READING PASSAGE:
------------------------------------------------
At the foot of the list is a statement in the following words, which I take to constitute the declaration referred to in the printed form with which the questions were submitted:
The above answers are to be taken as the basis of the contract between the employer and the London Guarantee & Accident Company, Limited.
It will be perceived that these questions are not fully answered, but the answers were accepted by the company; and, interpreting D. as a statement that the collector is required to pay over to the city daily; E. that the cash book is balanced and the entries checked with vouchers daily, and F. that the books are balanced daily, the evidence is sufficient to establish a practice to that effect. As to inspecting the office however, which is one of the subjects of inquiry in E., if this refer to inspection by the city auditor, or an individual not employed in the collector's office, there is no proof of any, except the inspection which was carried out monthly by the city auditor. Now it would seem that question E. taken by itself, with the answer "daily," may involve an assurance that there is a daily inspection of the office, but it is necessary to read all the questions and answers together; and G., question and answer, reads thus:
When was the office last inspected and were matters all satisfactory then?—Ans.: 30th September. Yes.
------------------------------------------------
ASSIGNED TASK 1:
Copy the entries word for word, from their first line through the line that contains "at that location.". Leave out the pictures.
------------------------------------------------
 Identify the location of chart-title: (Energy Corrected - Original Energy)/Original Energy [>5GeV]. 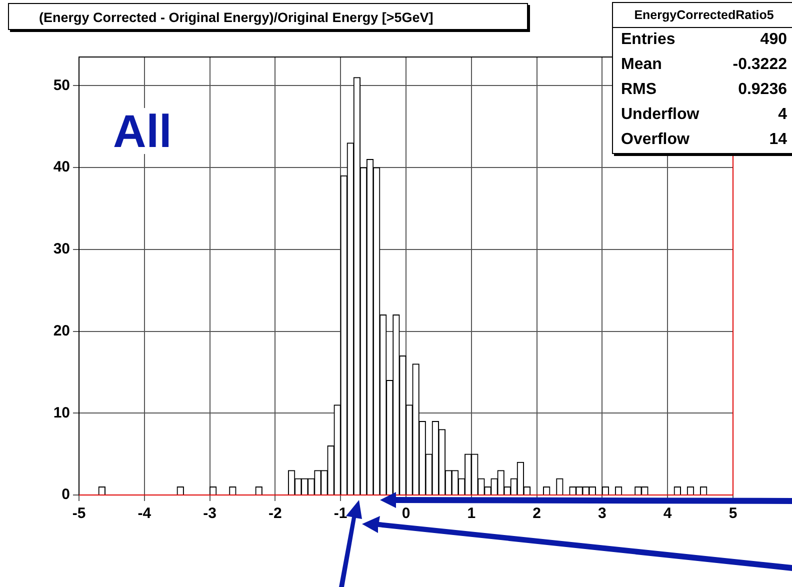
(268, 16).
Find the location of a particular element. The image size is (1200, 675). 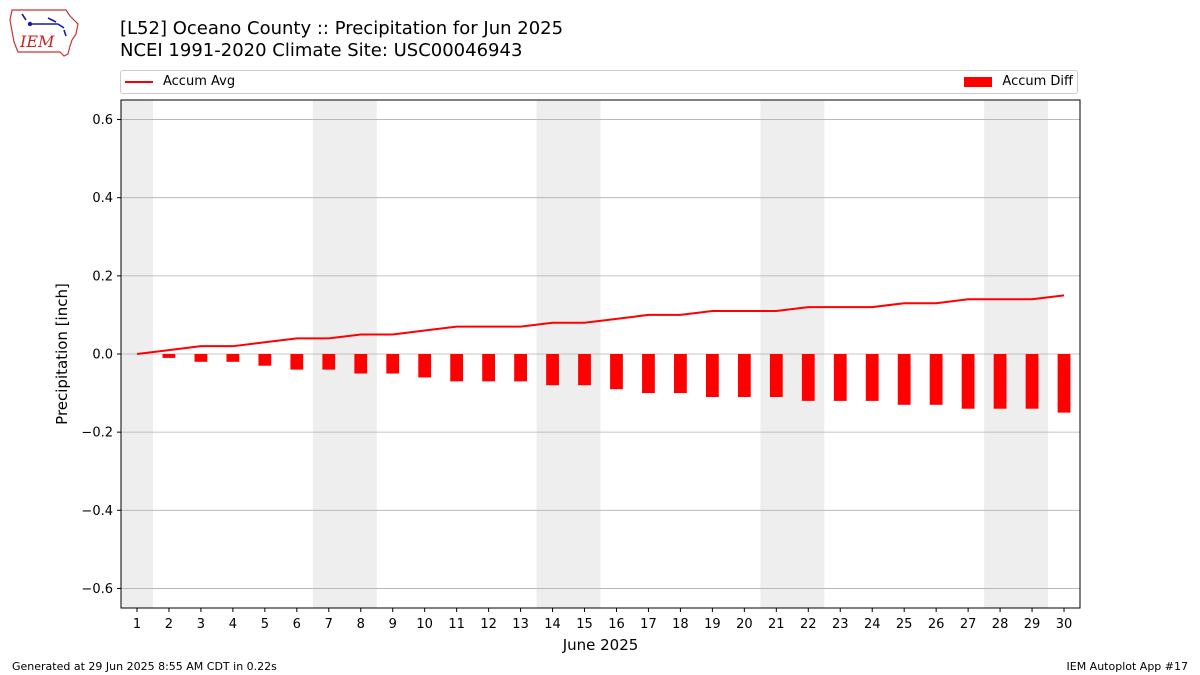

x-tick-label: 8 is located at coordinates (361, 624).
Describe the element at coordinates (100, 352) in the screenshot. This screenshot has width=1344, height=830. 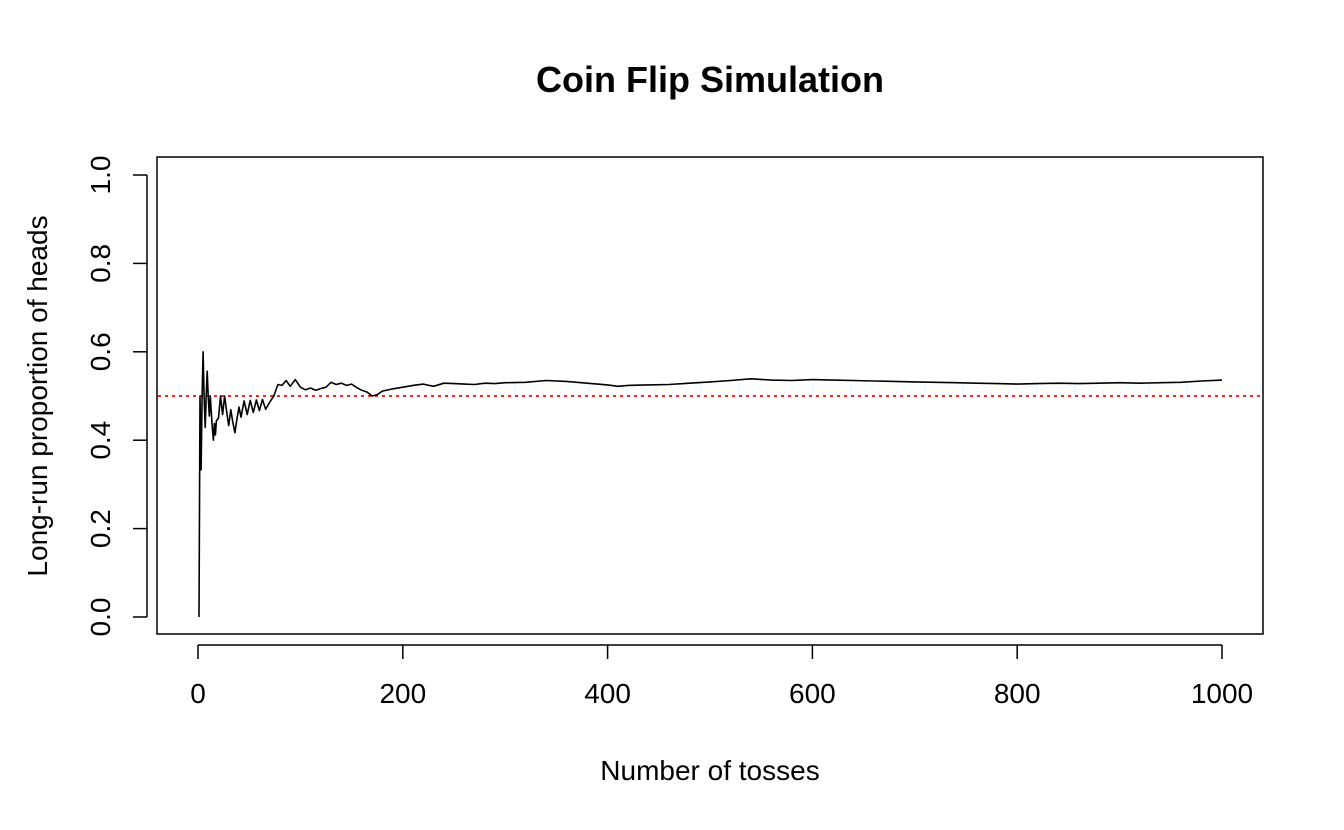
I see `y-tick-label: 0.6` at that location.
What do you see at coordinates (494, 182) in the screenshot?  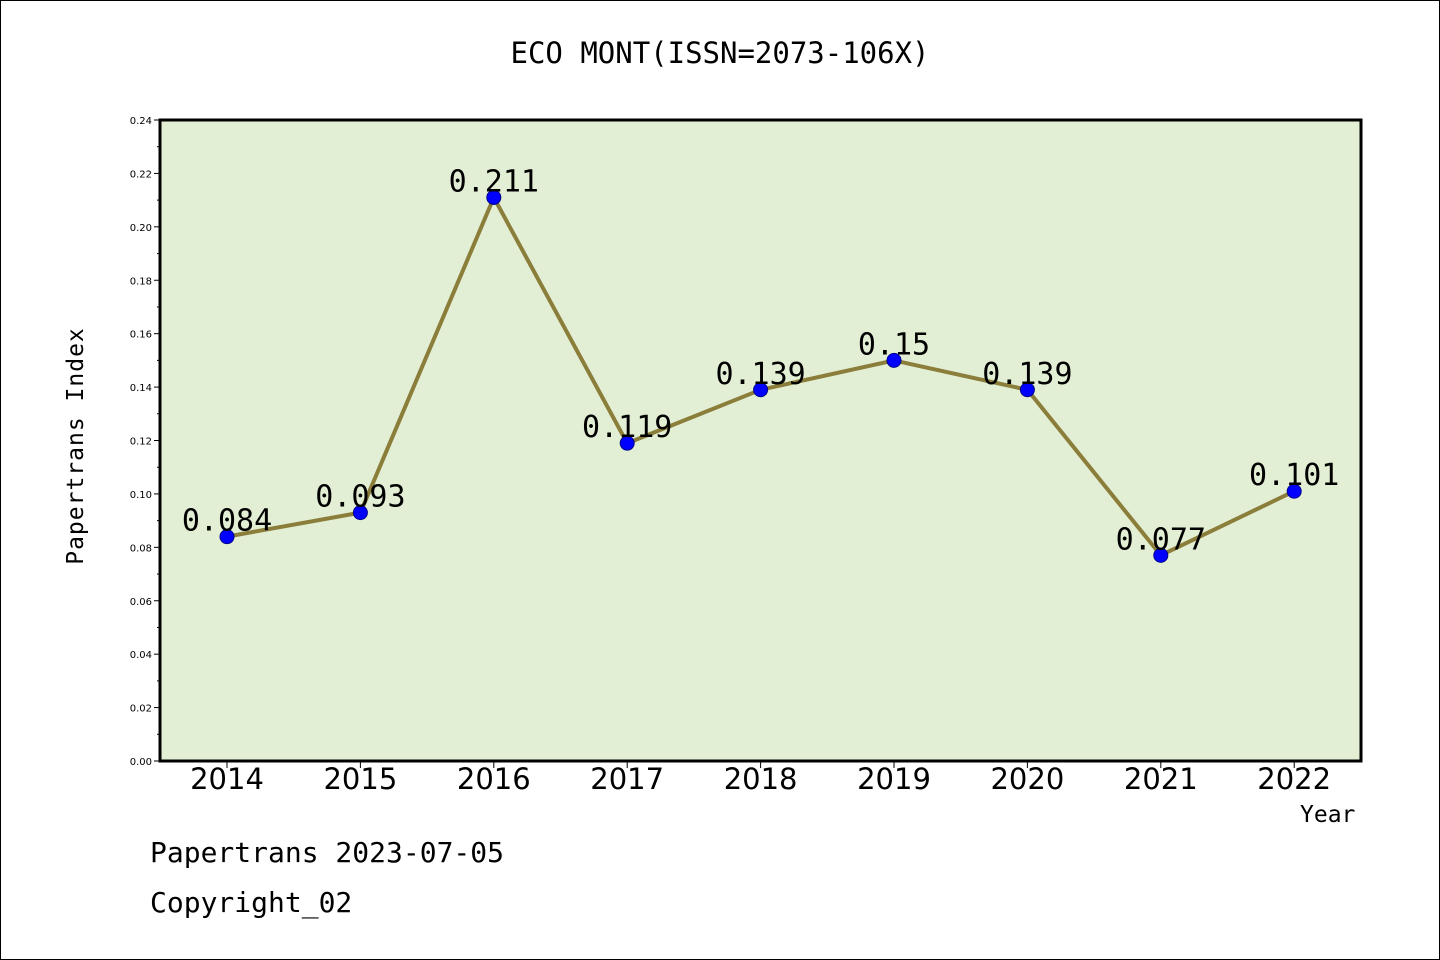 I see `data-label: 0.211` at bounding box center [494, 182].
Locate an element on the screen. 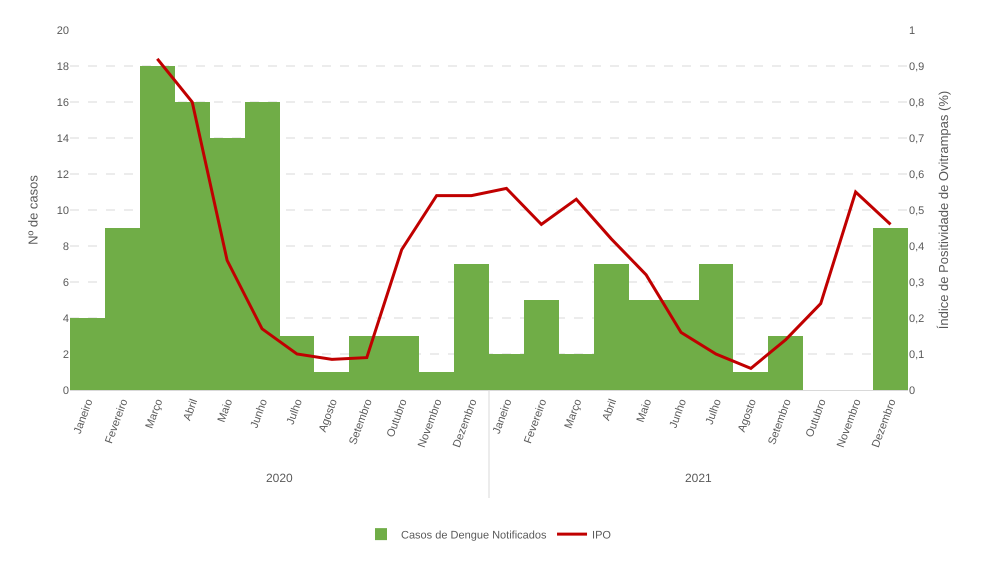  y2-tick-label: 0 is located at coordinates (912, 390).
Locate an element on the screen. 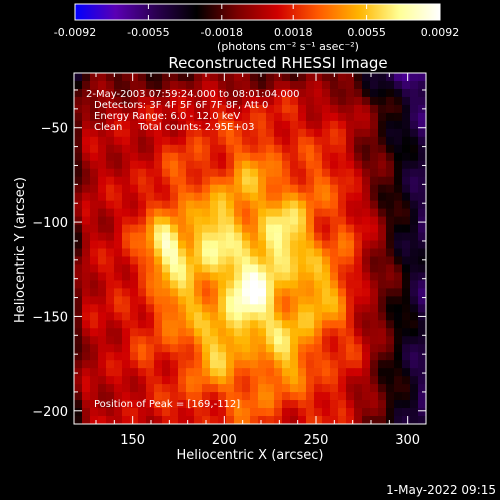 The height and width of the screenshot is (500, 500). x-tick-label: 300 is located at coordinates (408, 440).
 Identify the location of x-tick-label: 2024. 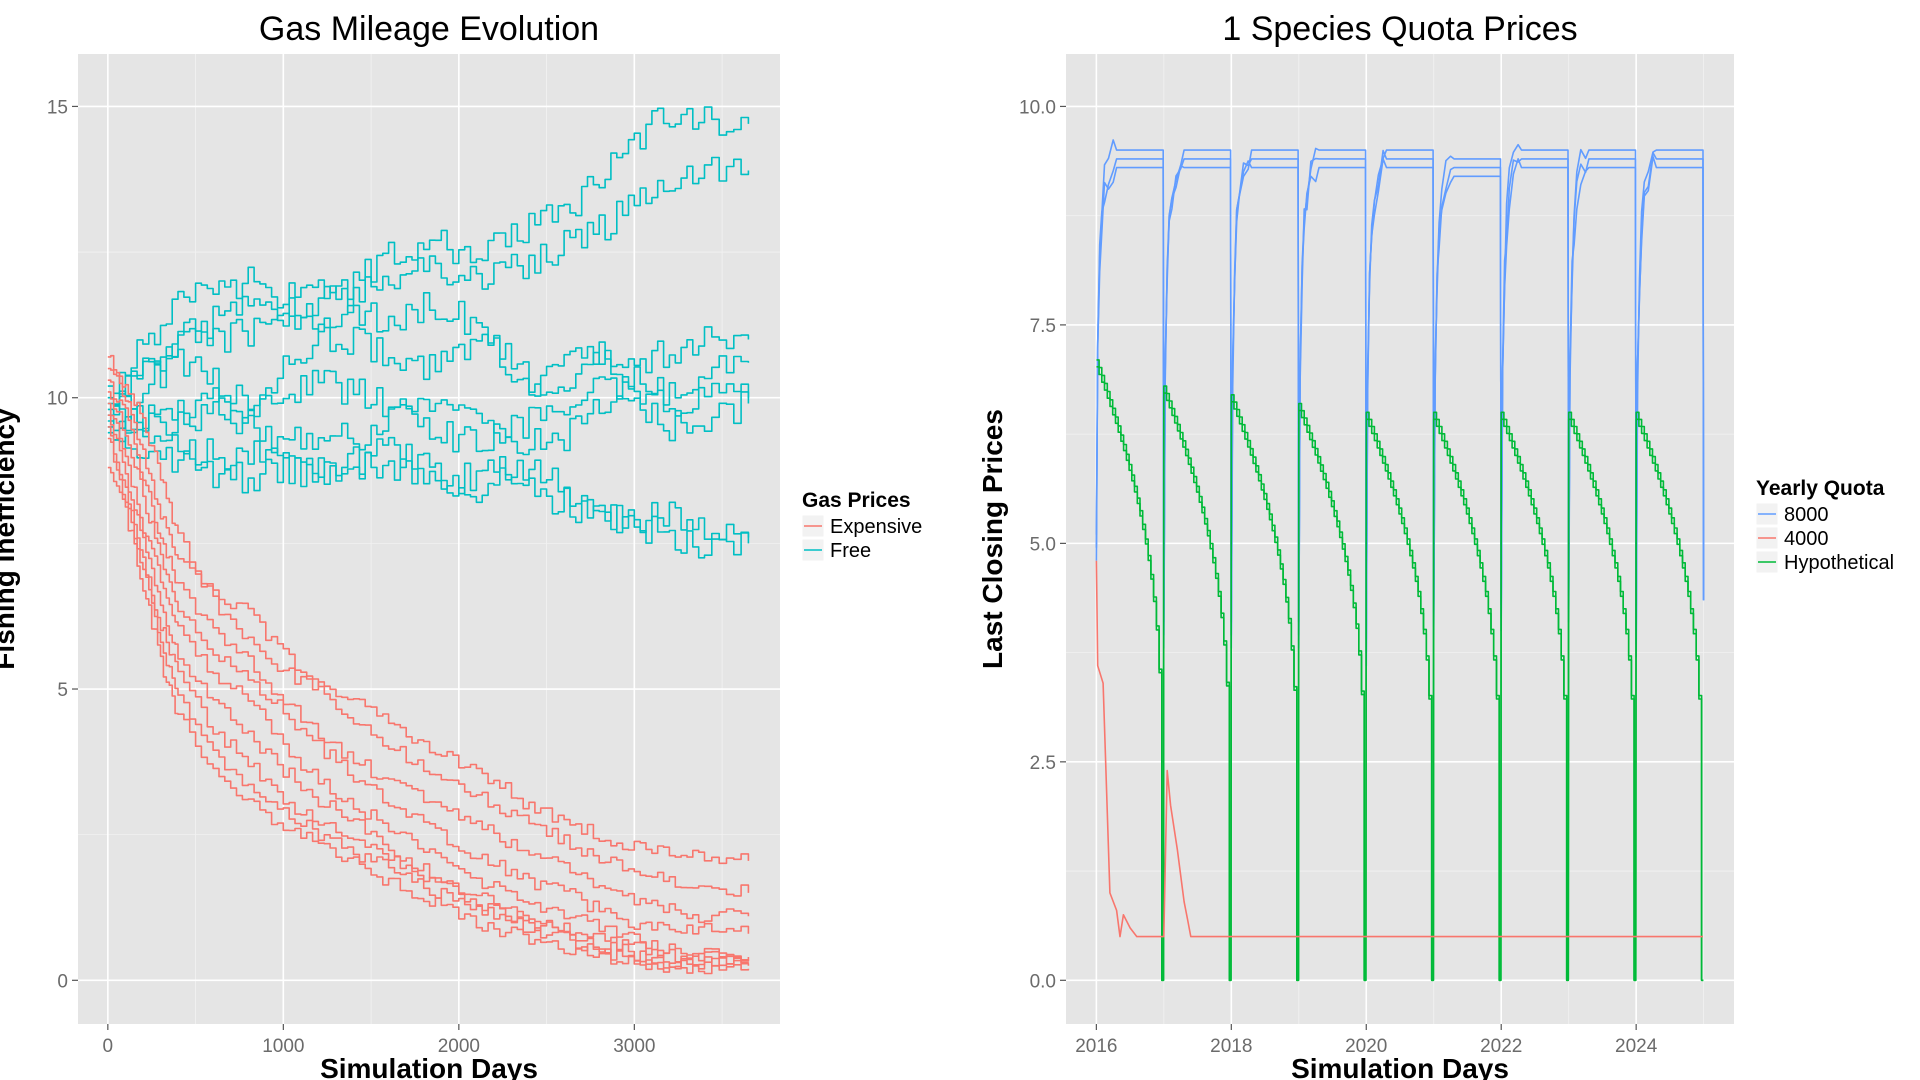
(1636, 1046).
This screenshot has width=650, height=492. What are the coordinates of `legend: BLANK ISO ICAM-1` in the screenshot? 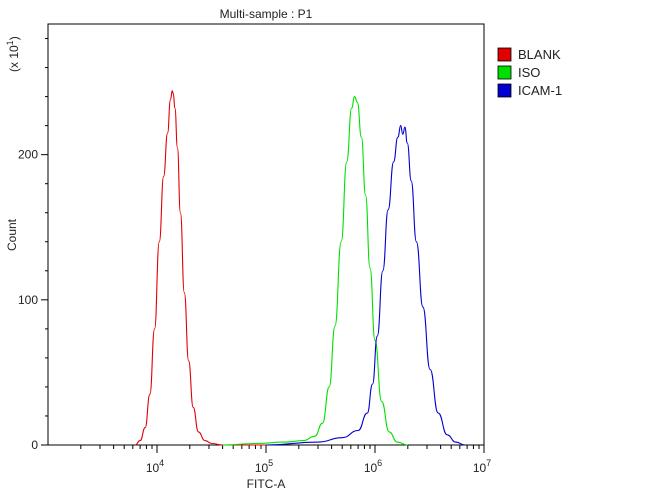 It's located at (530, 72).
------------------------------------------------
ASSIGNED TASK 2:
Write what comes next in the passage about the guarantee company's questions and answers, starting after its last line.

WRITTEN REPLY 1:
 Identify the location of chart-title: (Energy Corrected - Original Energy)/Original Energy [>5GeV]. 
(268, 16).
Find the location of a particular element. The image size is (1200, 675). 

x-tick-label: 8 is located at coordinates (361, 624).
Describe the element at coordinates (100, 352) in the screenshot. This screenshot has width=1344, height=830. 
I see `y-tick-label: 0.6` at that location.

WRITTEN REPLY 2:
The whole list is dated, as appears at the foot of it, 7th October, 1902. Afterwards, during the year 1918, further questions were submitted relative to renewal of the guaranty. The last two of these bear upon the point now under consideration. They are, with their answers:
When were his books or stock last checked and audited and up to what date?—Ans.: 1st May, 1918.
Were all things found correct?—Ans.: Yes.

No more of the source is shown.